Alex studied the two pictures, each of which showed the same bright-eyed, elfin child. An incredibly pretty child, dark-haired, blue-eyed, with a thin, delicate face and a smile that wouldn't stop. "How did you get into the shell-person program?" he asked. "I thought they didn't take anyone after the age of one!"
"They didn't, until me," she replied. "That was Doctor Kenny's doing, and Lars, the systems manager for the hospital; they were convinced that I was flexible enough to make the transition, since I was intelligent enough to understand what had happened to me, and what it meant. Which was," she added, "complete life-support. No mobility."
He shuddered. "I can see why you wouldn't want that to happen to anyone else ever again."
"Precisely." She blanked the screens before he had a chance to study the pictures further. "After I turned out so well, Lab Schools started considering older children on a case-by-case basis. They've taken three, so far, but none as old as me."
"Well, my lady, as remarkable as you are now, you must have been just as remarkable a child," he told her, meaning every word.
"Flatterer," she said, but she sounded pleased.
"I mean it," he insisted. "I interviewed with two other ships, you know. None of them had your personality. I was looking for someone like Jon Chernov; they were more like AI drones."
"You've mentioned Jon before," she replied, puzzled. "Just what does he have to do with us?"
"Didn't I tell you?" he blurted, then hit himself in the forehead with his hand. "Decom it, I didn't! Jon's a shell-person too; he was the supervisor and systems manager on the research station where my parents worked!"
"Oh!" she exclaimed. "So that's why,"
"Why what?"
"Why you treat me like you do, facing my column, asking permission to come aboard, asking me what kind of music I want in the main cabin."
"Oh, you bet!" he said with a grin. "Jon made darn sure I had good shell-soft manners before he let me go off to the Academy. He'd have verbally blistered my hide if I ever forgot you're here, and that you're the part of the team that can't go off to her own cabin to be alone."

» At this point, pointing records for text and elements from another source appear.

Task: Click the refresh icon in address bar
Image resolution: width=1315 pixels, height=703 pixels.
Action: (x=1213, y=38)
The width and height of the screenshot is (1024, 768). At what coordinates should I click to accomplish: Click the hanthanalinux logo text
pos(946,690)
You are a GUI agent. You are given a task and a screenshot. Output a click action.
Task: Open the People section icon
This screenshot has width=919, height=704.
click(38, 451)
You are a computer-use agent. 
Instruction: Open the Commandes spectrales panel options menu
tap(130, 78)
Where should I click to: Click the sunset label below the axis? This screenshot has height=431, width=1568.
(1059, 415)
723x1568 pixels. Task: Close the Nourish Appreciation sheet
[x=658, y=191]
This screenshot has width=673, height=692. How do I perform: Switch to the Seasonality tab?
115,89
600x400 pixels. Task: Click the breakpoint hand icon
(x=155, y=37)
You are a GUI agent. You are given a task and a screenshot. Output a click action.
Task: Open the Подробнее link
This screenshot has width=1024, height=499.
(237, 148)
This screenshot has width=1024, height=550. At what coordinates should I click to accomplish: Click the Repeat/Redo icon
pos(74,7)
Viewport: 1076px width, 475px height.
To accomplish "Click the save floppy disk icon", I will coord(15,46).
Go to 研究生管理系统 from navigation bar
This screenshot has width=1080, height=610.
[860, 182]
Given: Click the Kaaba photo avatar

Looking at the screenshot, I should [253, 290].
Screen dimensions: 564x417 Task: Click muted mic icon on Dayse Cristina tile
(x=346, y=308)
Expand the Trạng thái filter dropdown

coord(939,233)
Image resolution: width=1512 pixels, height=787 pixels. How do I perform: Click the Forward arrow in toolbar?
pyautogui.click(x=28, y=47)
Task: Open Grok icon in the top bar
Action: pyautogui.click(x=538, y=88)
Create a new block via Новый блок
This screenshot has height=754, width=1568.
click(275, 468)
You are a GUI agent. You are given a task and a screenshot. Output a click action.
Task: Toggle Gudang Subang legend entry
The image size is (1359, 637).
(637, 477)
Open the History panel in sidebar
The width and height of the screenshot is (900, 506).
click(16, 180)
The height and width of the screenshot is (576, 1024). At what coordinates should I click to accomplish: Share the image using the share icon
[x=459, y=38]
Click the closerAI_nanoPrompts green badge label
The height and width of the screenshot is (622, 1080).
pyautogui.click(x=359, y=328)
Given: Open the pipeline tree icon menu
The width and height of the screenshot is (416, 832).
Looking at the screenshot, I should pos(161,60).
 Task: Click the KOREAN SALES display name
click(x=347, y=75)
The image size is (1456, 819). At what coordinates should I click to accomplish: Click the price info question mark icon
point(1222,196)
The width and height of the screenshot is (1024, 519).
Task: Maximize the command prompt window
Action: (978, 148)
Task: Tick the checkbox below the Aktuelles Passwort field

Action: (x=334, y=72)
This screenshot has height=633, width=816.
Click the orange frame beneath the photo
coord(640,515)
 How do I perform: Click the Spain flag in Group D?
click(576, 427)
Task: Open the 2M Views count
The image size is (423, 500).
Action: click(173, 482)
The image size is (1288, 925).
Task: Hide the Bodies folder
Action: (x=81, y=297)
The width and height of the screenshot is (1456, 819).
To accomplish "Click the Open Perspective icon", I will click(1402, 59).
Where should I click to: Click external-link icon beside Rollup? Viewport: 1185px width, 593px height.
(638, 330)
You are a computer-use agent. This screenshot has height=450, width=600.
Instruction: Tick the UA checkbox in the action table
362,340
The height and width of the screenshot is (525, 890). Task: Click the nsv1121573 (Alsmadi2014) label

"Tell me about him," she urged.
He had to think hard to remember the first time he ever started talking to Jon. "I think I first realized that he was around when I was about three, maybe two. My folks are chemtechs at one of the Lily-Baer research stations. There weren't a lot of kids around at the time, because it was a new station and most of the personnel were unattached. There weren't a lot of facilities for kids, and I guess what must have happened was that Jon volunteered to sort of baby sit while my parents were at work. Wasn't that hard. Basically all he had to do was make sure that the door to my room stayed locked except when he sent in servos to feed me and so forth. But I guess I kind of fascinated him, and he started talking to me, telling me stories, then directing the servos in playing with me." He laughed. "For a while my folks thought I was going through the 'invisible friend' stage. Then they got worried, because I didn't grow out of it, and were going to send me to a headshrinker. That was when Jon interrupted while they were trying to make the appointment and told them that he was the invisible friend."